US Government Shutdown Causes Delays In Private Equity Deals
But not to worry, it’s only for deals of $84 million and above.
Under the Hart-Scott-Rodino Antitrust Improvements Act of 1976, parties to M&A deals need to get two approvals – from the FTC & the DOJ. This is so the govt can determine if there are any anti-trust implication or whether the deal would be anti-competition.
While these approvals normally happen within a week or so the shutdown, and therefore fewer staff, is causing some approvals to take as long as 30 days.
Will this affect overall stats of M&A deals done in this quarter? Probably not.
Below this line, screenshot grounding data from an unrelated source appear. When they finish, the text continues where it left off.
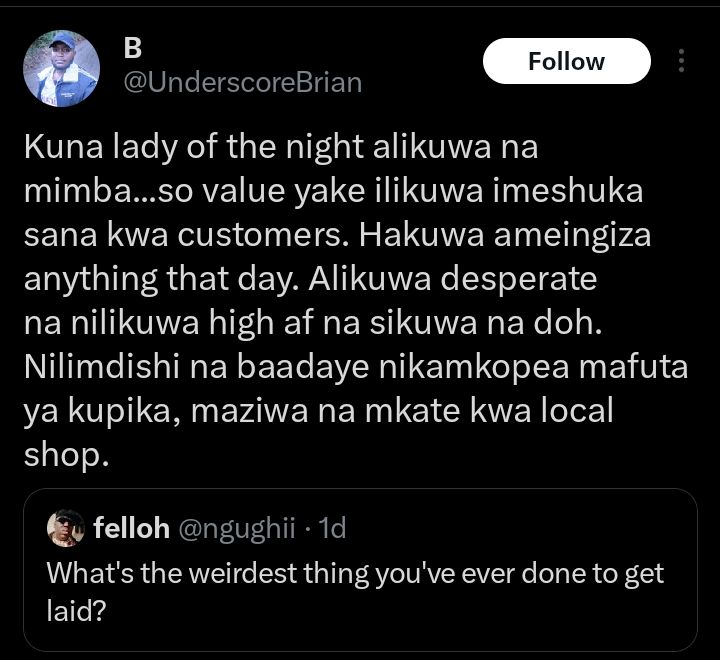Click the "1d" timestamp on the quoted tweet
Screen dimensions: 720x660
pos(330,528)
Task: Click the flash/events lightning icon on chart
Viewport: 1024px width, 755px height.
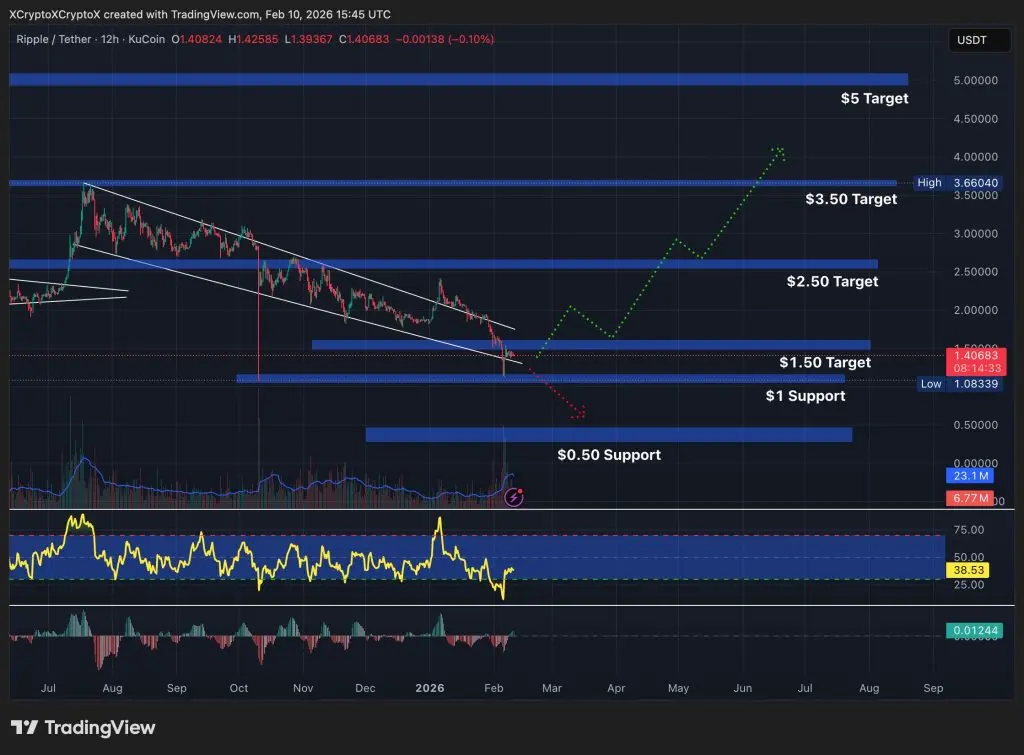Action: point(514,497)
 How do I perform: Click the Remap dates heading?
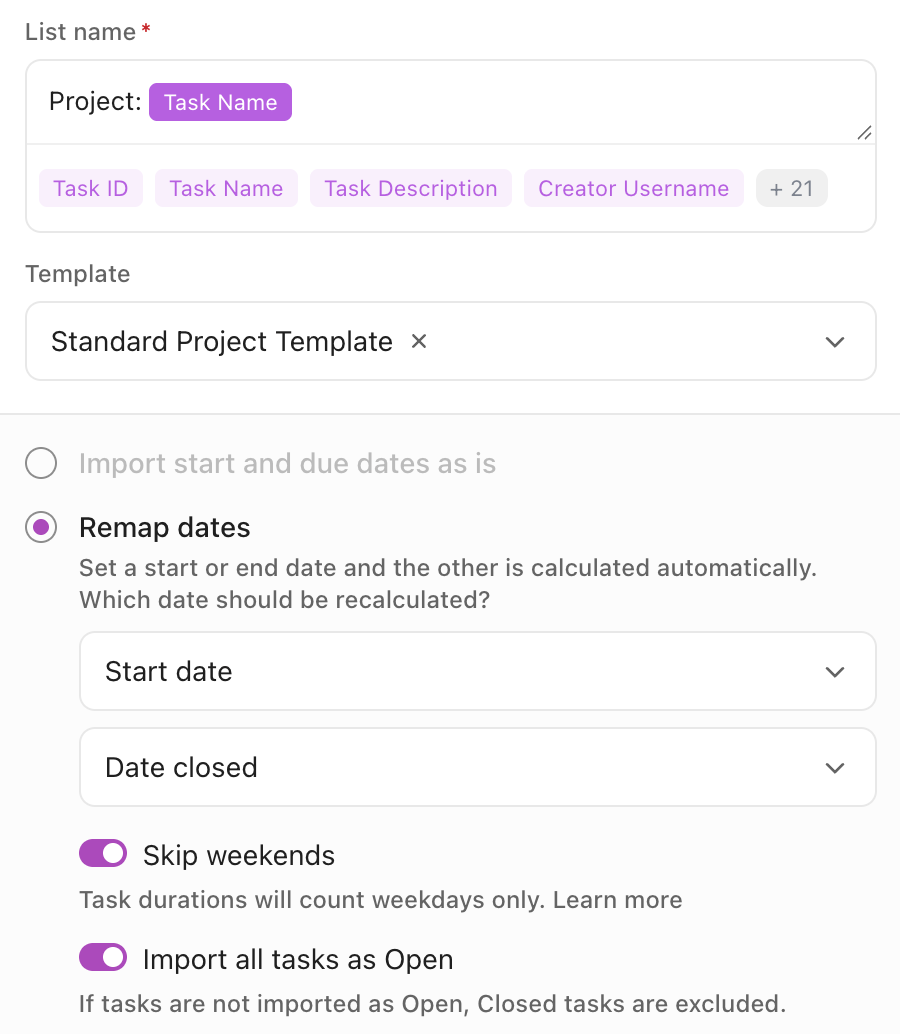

But then again, on the principle that time kills all deals, there are bound to be some deals that fall through waiting for govt approvals.
What’s more, should the shutdown last 30 days or more, it is possible that the FTC and DOJ’s skeleton staffs could require what is called a second request for information that could delay deal closings even longer, giving the staffs more time — as long as two months — to make a determination, Mr. Weidhaas said.
It does help that raising finance for deals is more tricky now that it’s been for several years. This, too, could impact on number of deals collapsing.
Slowdowns are not limited to the FTC and DOJ. The SEC is also struggling and the impact on IPOs is, apparently, already becoming visible.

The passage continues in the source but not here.